By deploying  reliable perimeter defences, you can reduce the likelihood of malware  reaching your network’s computers and devices. It is also essential to make sure users are aware of the dangers of clicking on links from unknown senders, to reduce the risk posed by anything that makes it past the firewall and anti-virus software.

Can the damage be reversed?

Company data is key to modern business operations so it is essential that ‘Systems’ are ‘backed-up’.  In the event data is lost, it is crucial that the company has an appropriate back-up operation to minimise the loss and damage, systems can be restored to a non-infected state negating the need to pay the ransom demands.
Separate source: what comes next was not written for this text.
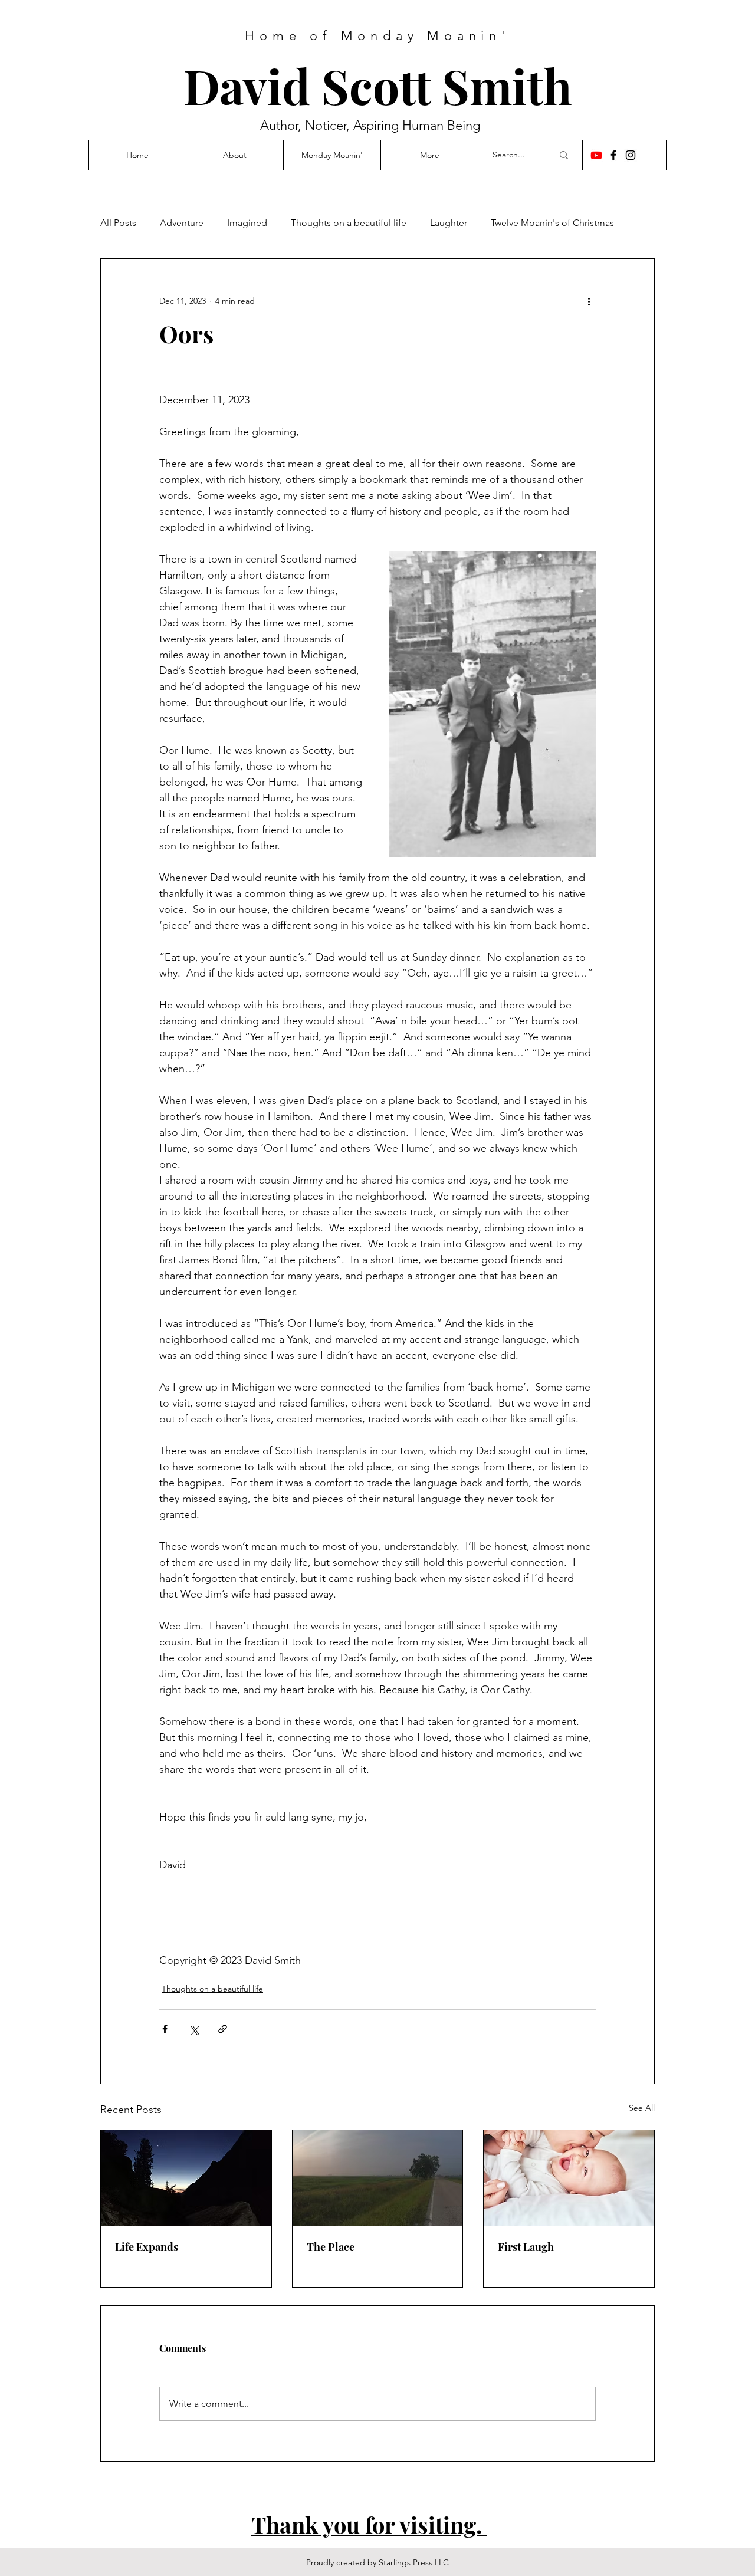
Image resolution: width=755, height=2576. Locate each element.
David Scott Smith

MCSA, are a CESG and ISO27001 compliant company.  These measures are required to ensure that all critical and security patches are in place within 14 days of their release.

MCSA apply critical and security patches to endpoint devices typically on the day of release and weekly for core infrastructure.   MCSA also run daily vulnerability scans which highlight vulnerabilities with operating systems, applications and devices.  These too are typically remediated within the 14-day window.
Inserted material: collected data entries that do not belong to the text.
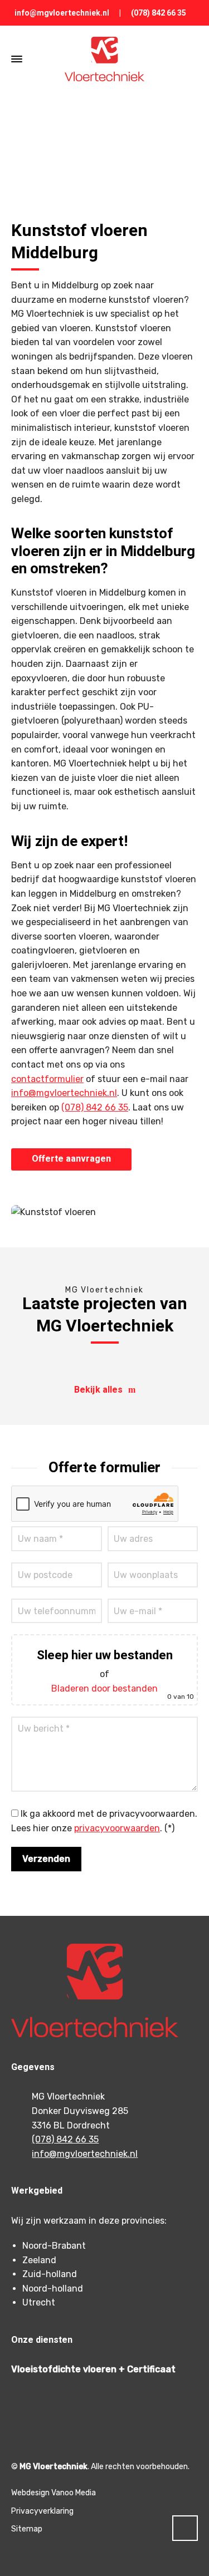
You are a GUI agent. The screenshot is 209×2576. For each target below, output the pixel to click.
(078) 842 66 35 (158, 13)
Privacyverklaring (42, 2511)
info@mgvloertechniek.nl (61, 13)
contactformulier (47, 1079)
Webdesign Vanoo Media (53, 2493)
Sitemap (26, 2529)
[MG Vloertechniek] (104, 59)
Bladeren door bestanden (104, 1688)
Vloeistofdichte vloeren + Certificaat (93, 2369)
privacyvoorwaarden (117, 1828)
In addition to the detection and remediation of vulnerabilities, MCSA also filter for malware beyond our perimeter, leveraging SaaS services for both email and Internet traffic and at our perimeter with firewall-embedded IPS & malware scanning and at the endpoint with anti-virus protection with definition files being automatically applied as soon as they are released by the vendor.

Finally, MCSA also have a 15-minute backup cycle for databases and 2-hour backup cycle for data with daily off-site tape backups as backup of last resort.

What can I do if my organisation has been affected?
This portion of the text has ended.